The drafty halls of Manhattan’s Grand Central Palace echoed last week with the whir of a thousand mechanical monsters, infernally clever and incredibly dexterous. It was the 40th National Business Show, where the booming U.S. business-machine industry proudly exhibited its newest laborsaving, cost-cutting gizmos.
The industry had reason to be proud. It had boosted its prewar sales rate of $270 million to $900 million last year, in 1948 expects to gross $1 billion for the first time in its history. The soaring wages of office help, plus the growing complexity of keeping tax, payroll deductions and other records, were driving U.S. offices to mechanize as fast as possible.

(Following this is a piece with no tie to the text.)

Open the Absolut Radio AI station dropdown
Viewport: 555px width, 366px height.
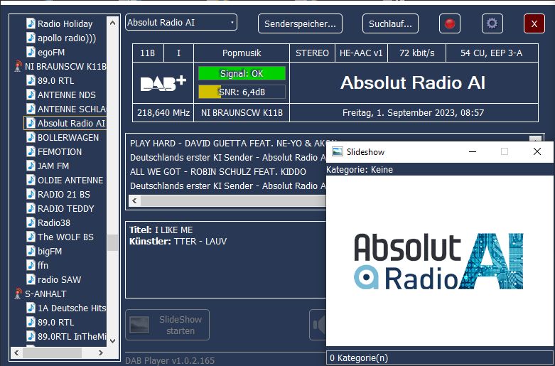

Nevertheless, the sellers’ market for the industry was about over, and as one observer cracked: “What we need now is an automatic salesman.” Manufacturers were rapidly catching up with their once huge backlog of orders. Burroughs had already trimmed prices and competition was getting so keen that one maker said: “From now on, production is going to be tied to incoming orders, instead of deliveries being tied to production.”

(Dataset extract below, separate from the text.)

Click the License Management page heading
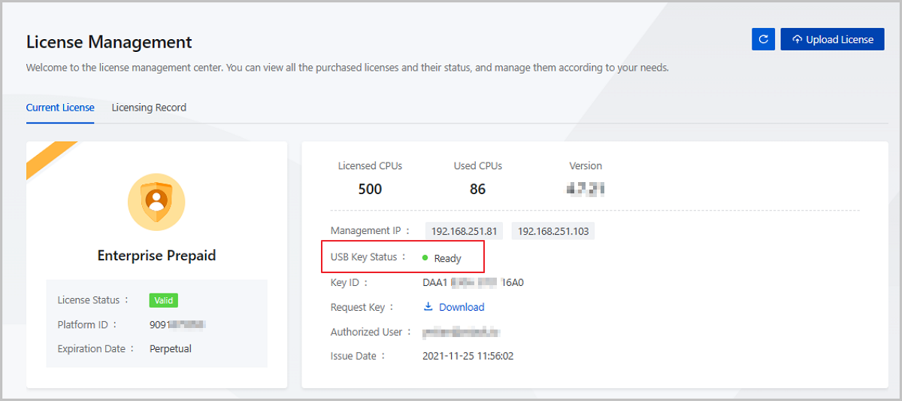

To lure more orders, the show had many an improved model of an old machine. Example: International Business
Machines’ electronic calculating punch now does multiplication, cross-addition, cross-subtraction and division electronically for the first time in business-machine history. The show also had many other new gadgets. Among them: ¶Dictaphone has a light (20-lb.), portable, plug-in model ($350) which records 15 minutes of dictation on envelope-sized plastic belts, so light that five can be mailed in a 3¢ envelope. ¶SoundScriber’s dictating machine ($637.69) has a wafer-thin, Vinylite plastic record which can be erased and used over again by putting it in a machine which heats and whirls it for 29 seconds. ¶Thomas Mechanical Collator Corp., of New York City, has a machine whose metal fingers simultaneously snatch sheets in proper sequence from as many as five piles, staple them for distribution. ¶ International Business Machines’ master clock keeps all electric clocks in a building on time, even those plugged into ordinary sockets. It corrects them every hour by an electronic impulse which it sends out over the building’s power line.